Не будучи его поклонником, я читал что попадалось и с удовольствием встретил признание автора в любви к песенкам Вертинского. Солоухин уделил ему много места, дал красивое определение методу печального Пьеро: “Работал филигранно. Он работал по серебру и слоновой кости”; правда , удивительным образом завершил заметки тем, что обнаружил на одном из фото Вертинского ровесником себе нынешнему: “Господи, да неужели и я выгляжу так же, но только не замечаю этого?!” Эх, видать, любил свой лик Владимир Алексеевич, если уподобил его патрицианскому облику Александра Николаевича.

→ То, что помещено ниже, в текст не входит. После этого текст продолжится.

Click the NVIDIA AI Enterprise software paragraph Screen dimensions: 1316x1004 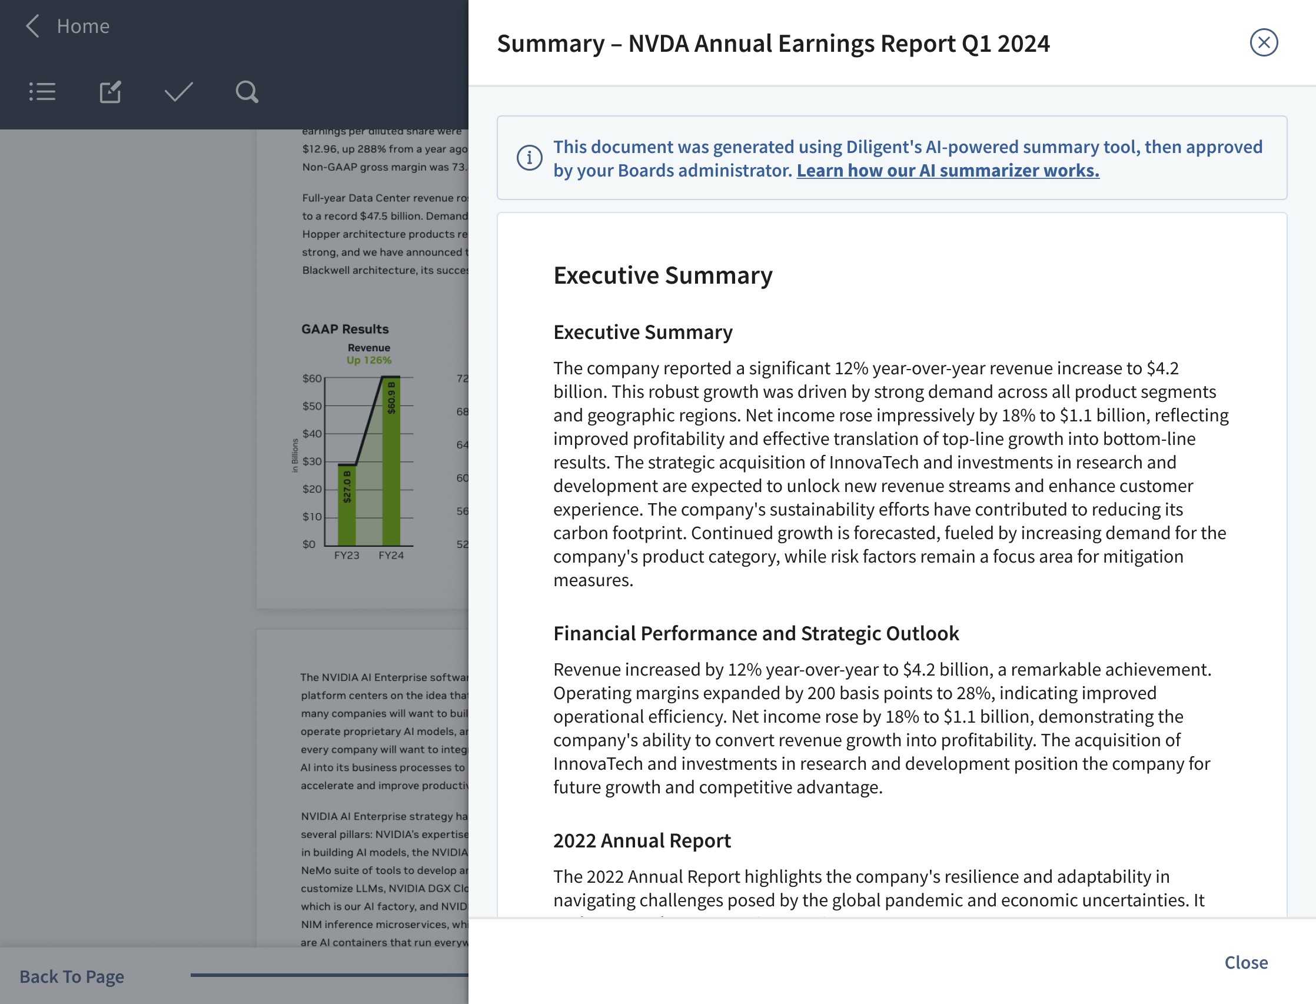coord(384,731)
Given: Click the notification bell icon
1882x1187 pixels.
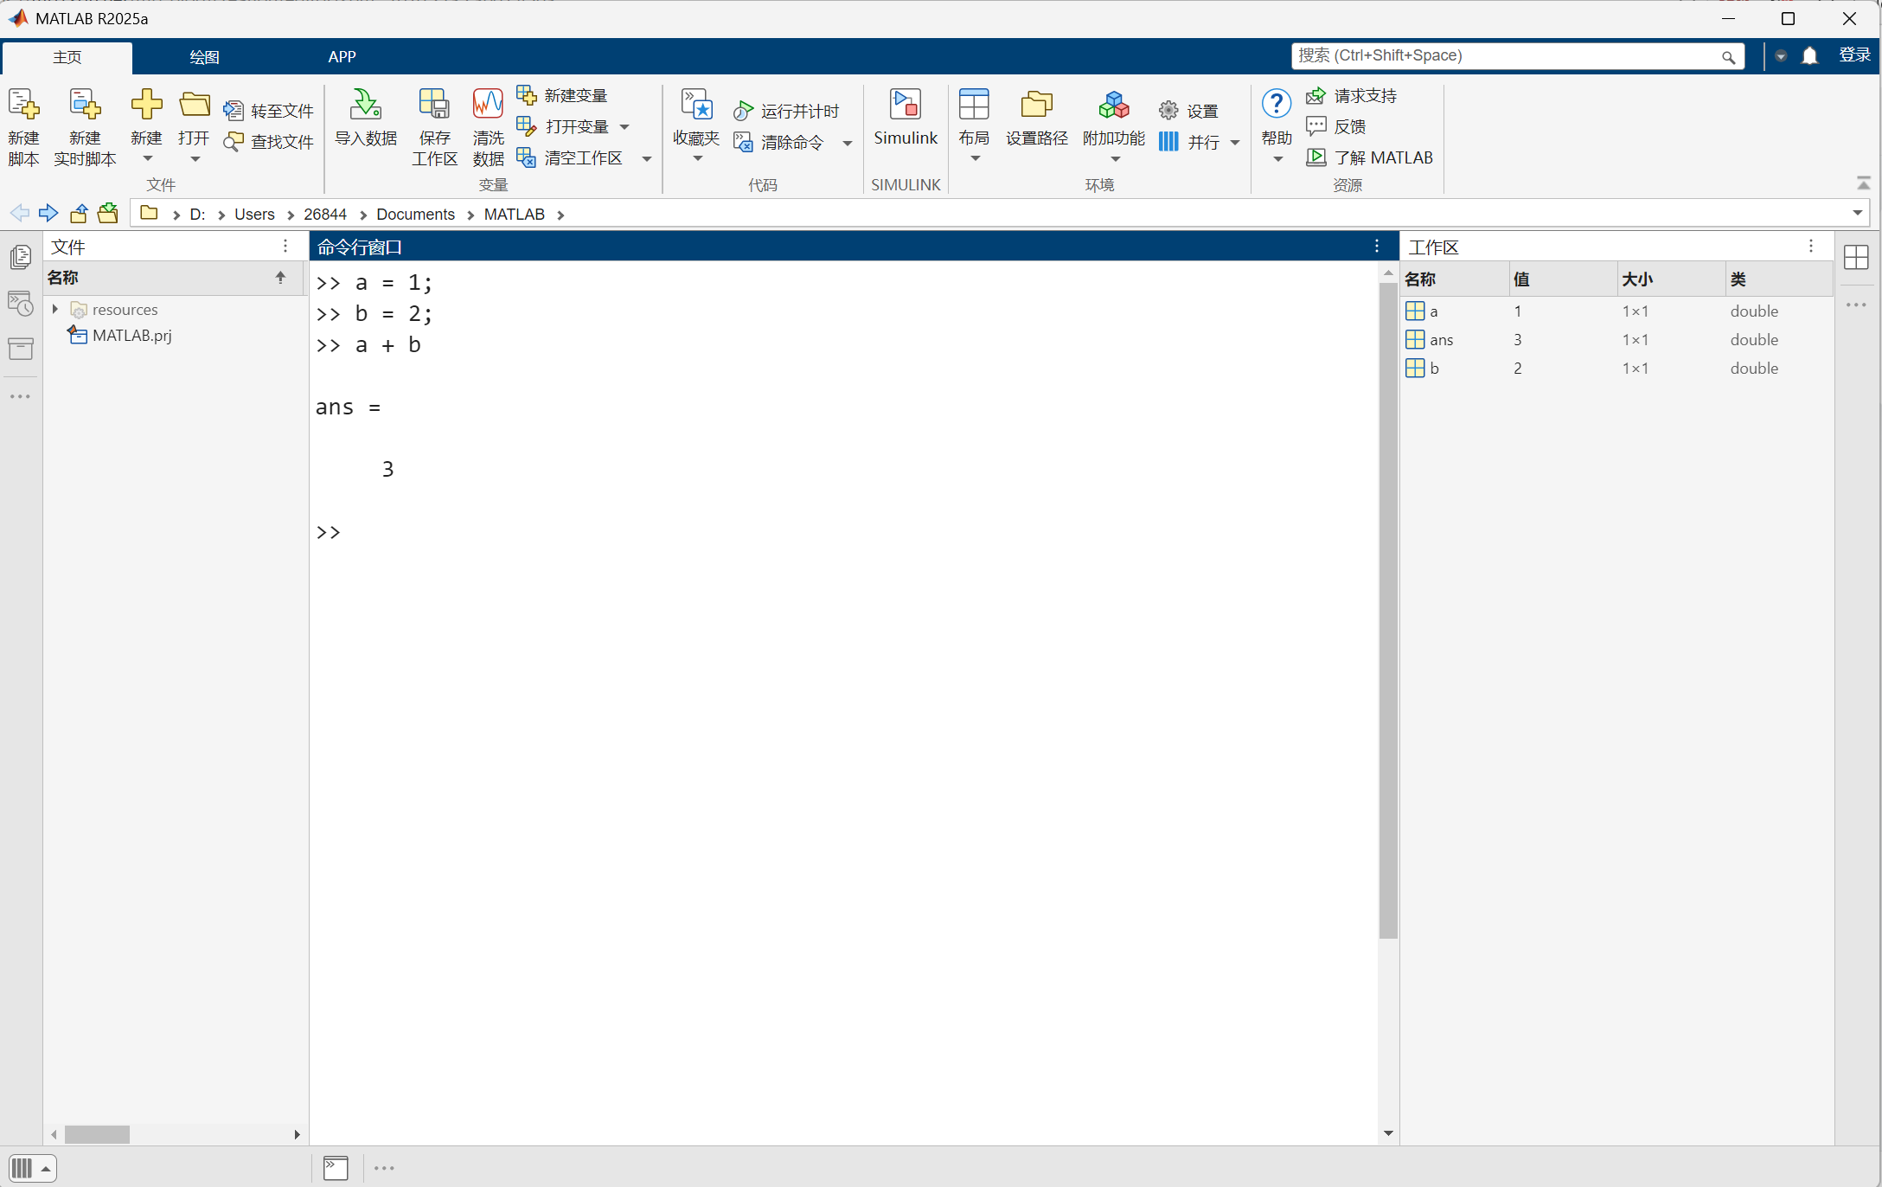Looking at the screenshot, I should pyautogui.click(x=1809, y=56).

И еще вылезла в “Камешках” такая дремучая глухота, что я диву дался. Солоухин признается, что его коробит строка из песни-плача по убитым юнкерам: “И никто не додумался просто встать на колени / И сказать этим мальчикам, что в бездарной стране / Даже светлые подвиги — это только ступени / В бесконечные пропасти, к недоступной Весне!” Вот эта бездарная страна “была, вероятно, дань моде — все русское, российское чернить и оплевывать”. И жаль мне стало Владимира Алексеевича, который, наверное, искренне не услышал горечи русского человека за свою страну, так любящую жертвовать сыновьями, а это ли не бездарно? Нет, словно агитатор на патриотическом митинге, Солоухин продолжает: “Но можно ли назвать бездарной страну, давшую миру Чайковского, Менделеева...” Такова, видимо, цена всякой глубокой ангажированности.